His best known print is the chiaroscuro Skull Within an Ornamental Frame, "by far his most impressive" and "one of the most powerful [images] of the German Renaissance", which is the only one for which there is evidence of dating, as it is copied in a book of 1512. Four of his chiaroscuro prints are somewhat ostentatiously classical, two on the very obscure subjects of Alcon Slaying the Serpent and Pyrgoteles (a famous Ancient Greek gem-carver), as well the better known ones of Pyramus and Thisbe and Orpheus. They show Italianate influence, especially from the engravings of Marcantonio Raimondi, from whom the figures of Pyramus and Thisbe are directly borrowed. His woodcut technique is based on that of Albrecht Dürer, though his wooded backgrounds owe more to Cranach.

His Knight and Halberdier (illustrated above) is in the chivalrous spirit influenced by Emperor Maximilian and his calls for a crusade; indeed the style of armour the knight wears is often called "Maximilian armour". Other early chiaroscuro woodcuts were equestrian portraits of similar knightly figures, a portrait of Maximilian by Hans Burgkmair, and versions of Saint George and the Dragon looking very similar to the Emperor, by both Cranach and Burgkmair.
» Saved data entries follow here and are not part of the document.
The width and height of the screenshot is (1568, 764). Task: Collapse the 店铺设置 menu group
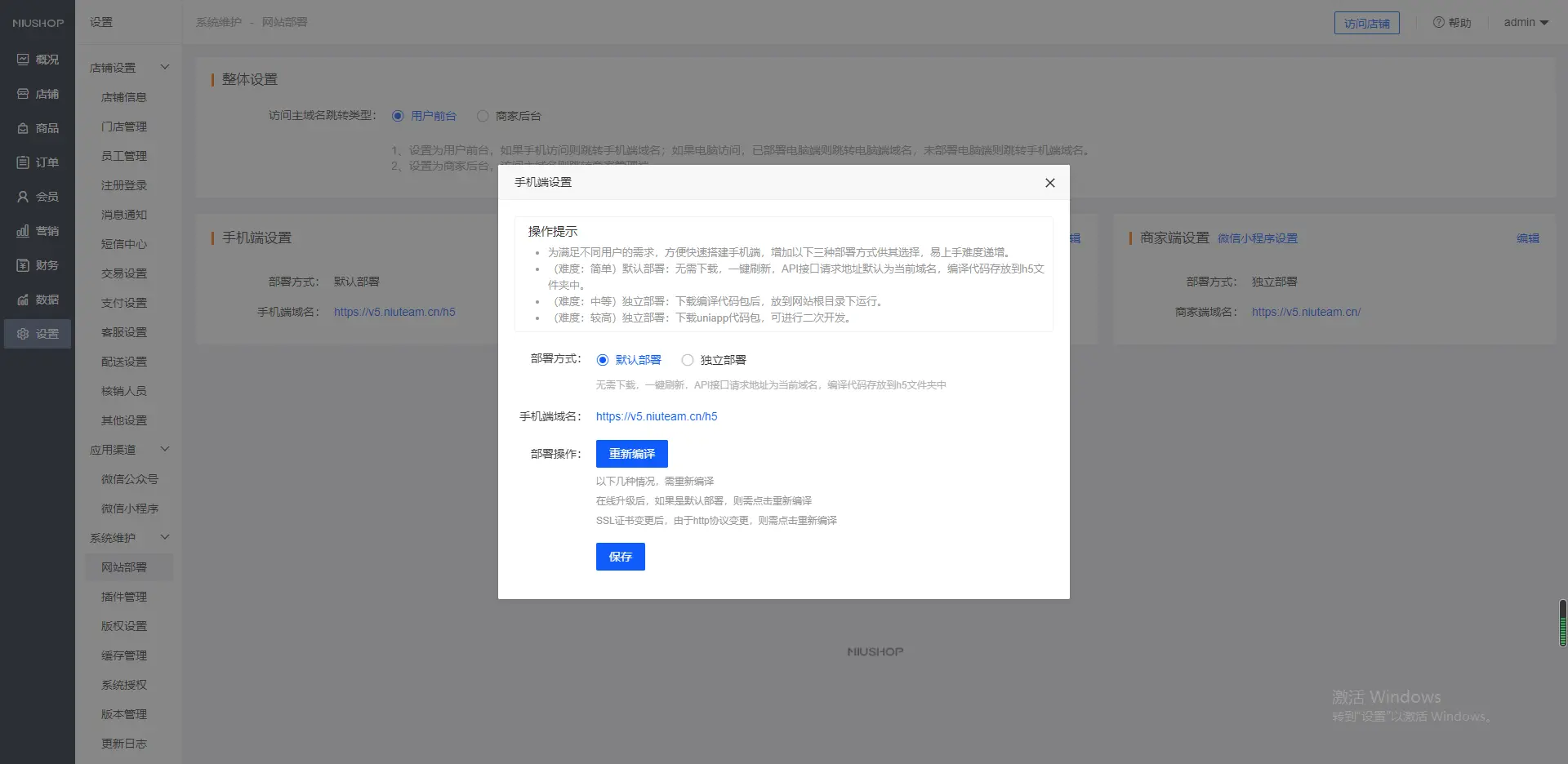click(165, 67)
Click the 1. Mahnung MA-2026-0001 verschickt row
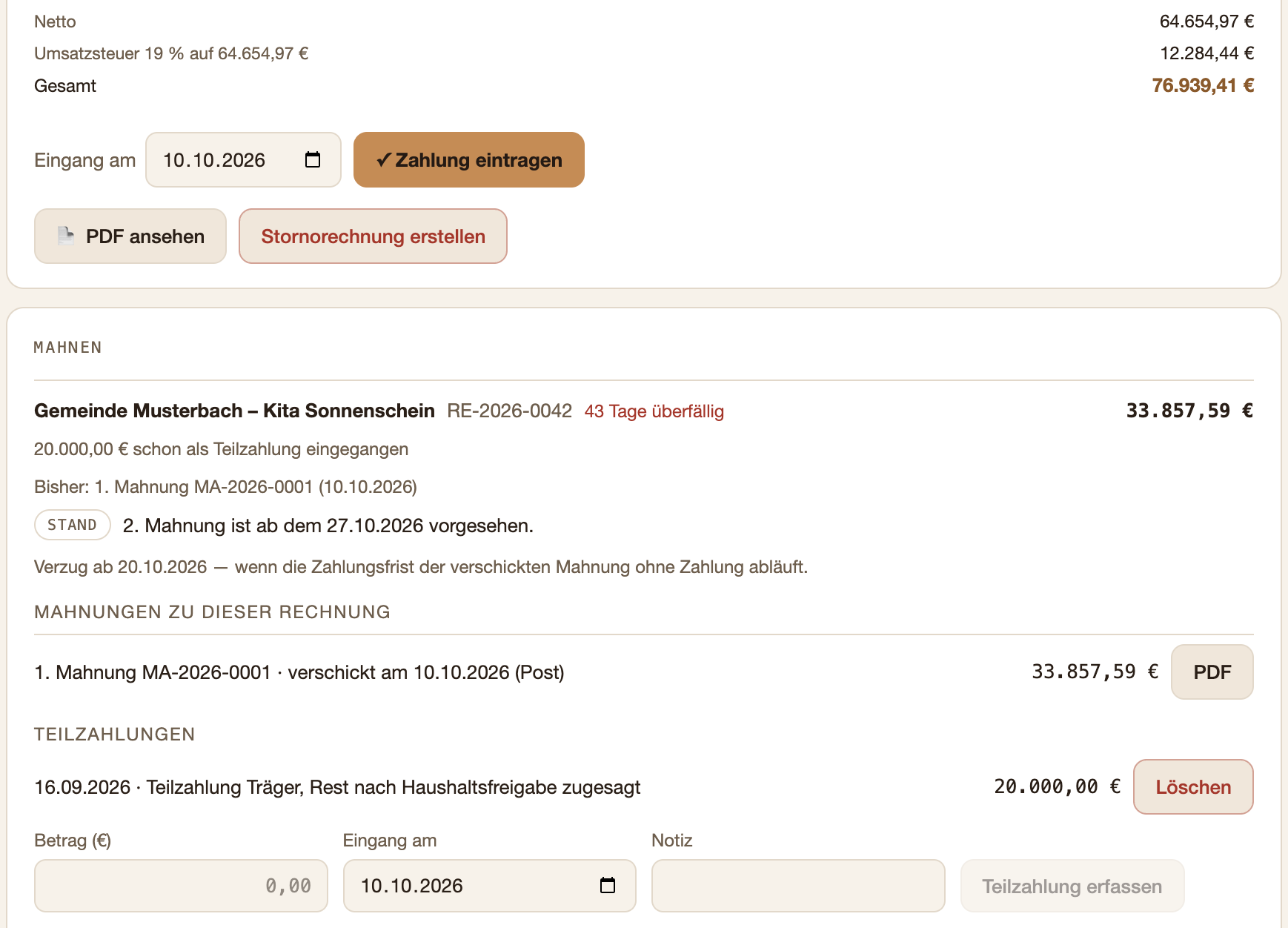Image resolution: width=1288 pixels, height=928 pixels. pos(643,672)
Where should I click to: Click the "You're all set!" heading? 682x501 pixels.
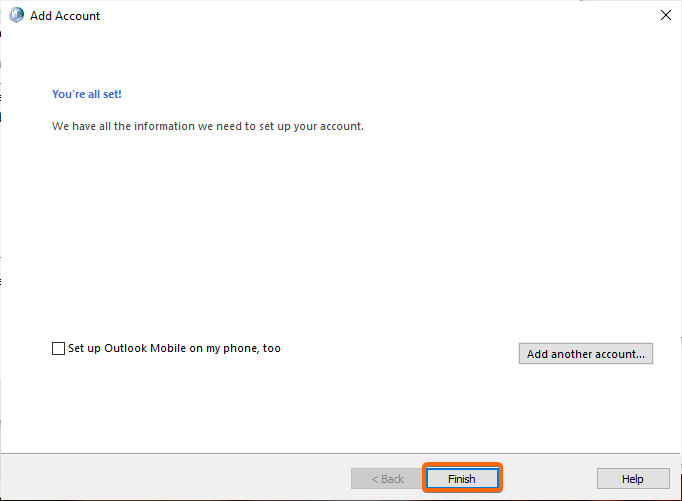coord(87,94)
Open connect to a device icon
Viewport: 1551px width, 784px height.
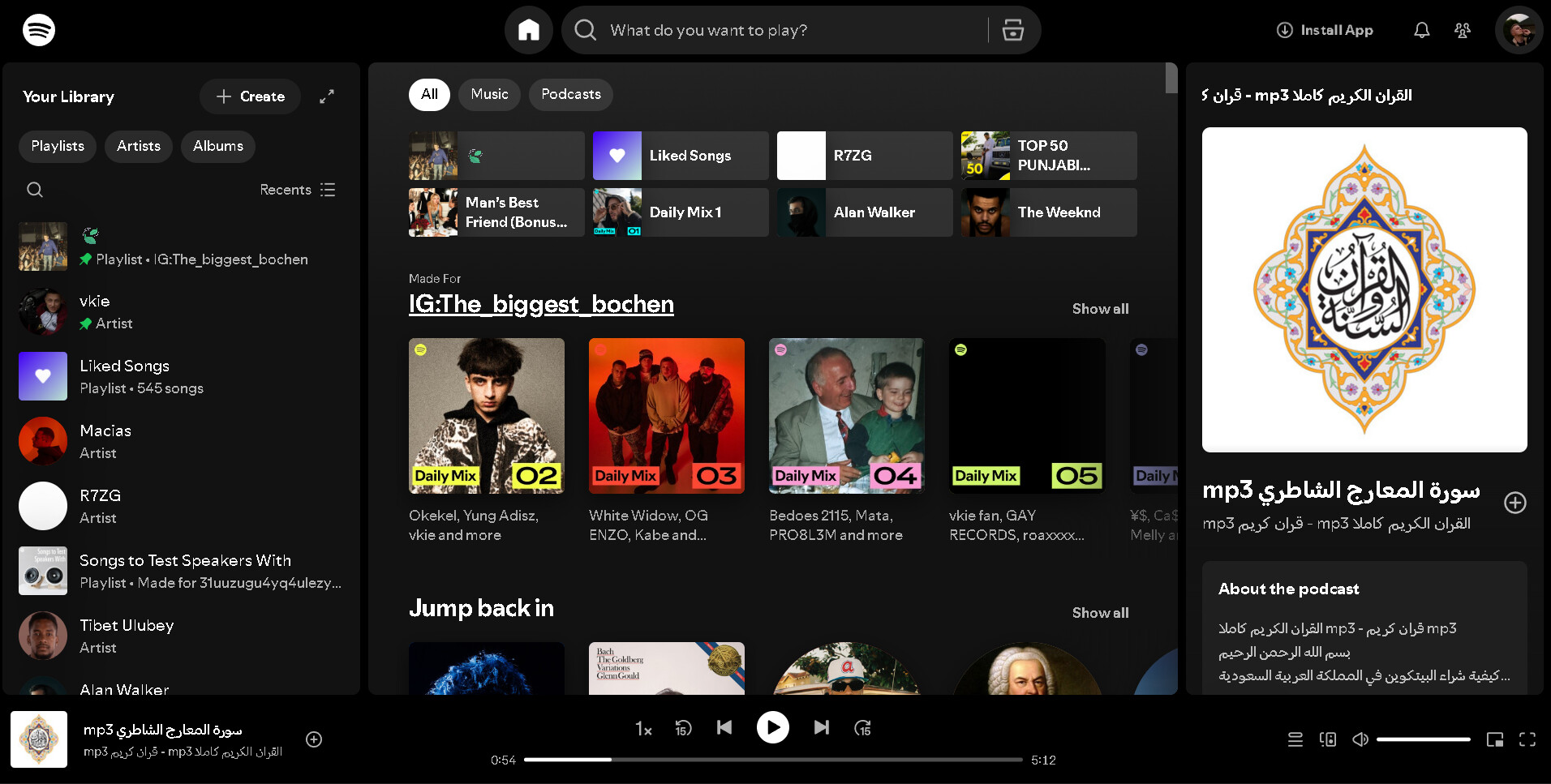pos(1327,739)
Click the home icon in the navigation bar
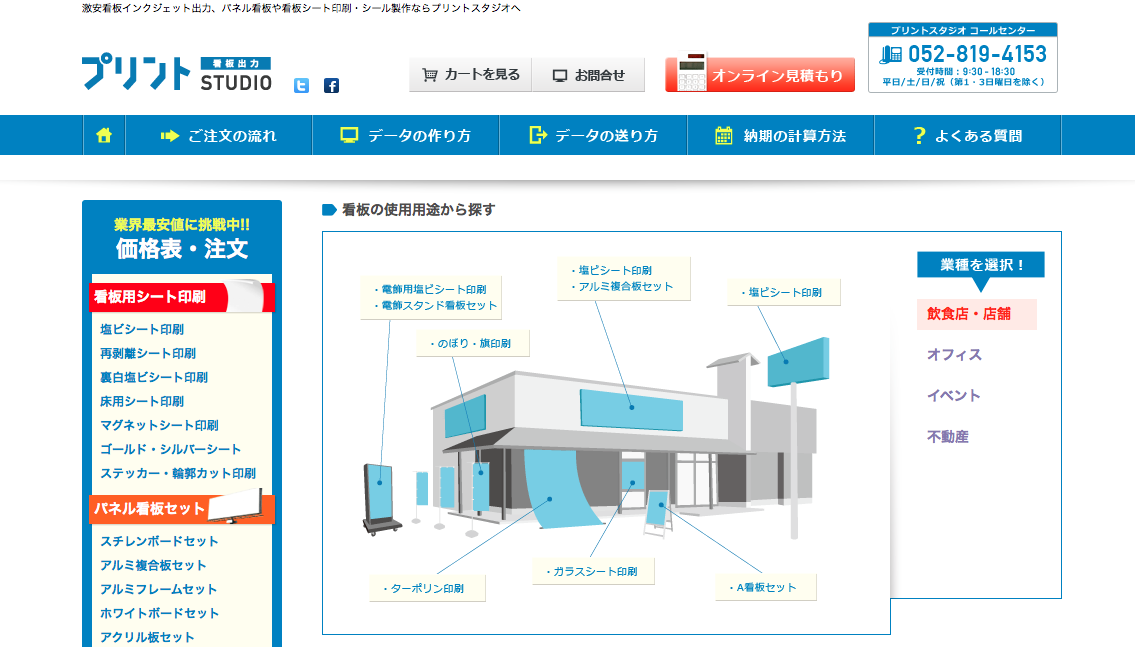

Wechtlin's twelve prints were the largest individual contribution to the corpus of about sixty German chiaroscuro woodcuts from the early 16th century - the technique was probably invented by Burgkmair in 1508. Unlike Burgkmair's often frankly garish colours, Wechtlin's colour woodcuts use only two blocks and muted colours. In both the Cleveland and Cincinnati impressions of the Knight and Halberdier there are black line blocks and a "greyish-blue" tone block; other tone blocks are described as "blue-grey" (Orpheus and the Skull) and "grey-green" (Pyramus and Thisbe).

Another illustration to the Feldtbuch der Wundartzney

His monogram, used only on eleven of his chiaroscuro prints, consists in its fullest form of his initials "Io V" between two diagonally crossed pilgrim's staves, with a flower in the centre, on a cartellino or plaque, a style copied from Albrecht Dürer. His prints, recognised as a group, remained unattributed to any documented artist until 1851, when his name on the title page of a book he illustrated was connected with the monogram and the few documentary records. A similar monogram was used by the glass-painter Jacob Wechtlin, perhaps a brother.

==Book illustrations==
His best known book illustrations in his own time were 135 woodcuts from Sebastian Brant's 1502 edition of Virgil's Aeneid, "perhaps the most influential book illustrations ever produced in Europe", though the attribution to him is not universally agreed. This was the first printed Virgil with illustrations. These crowded compositions retain many Gothic features, compared for example with Botticelli's rather earlier painted illustrations to Dante. They were copied in many other book editions and about thirty years later in a famous series of Limoges enamel plaques by the "Master of the Aeneid Series", one of many such derivative works.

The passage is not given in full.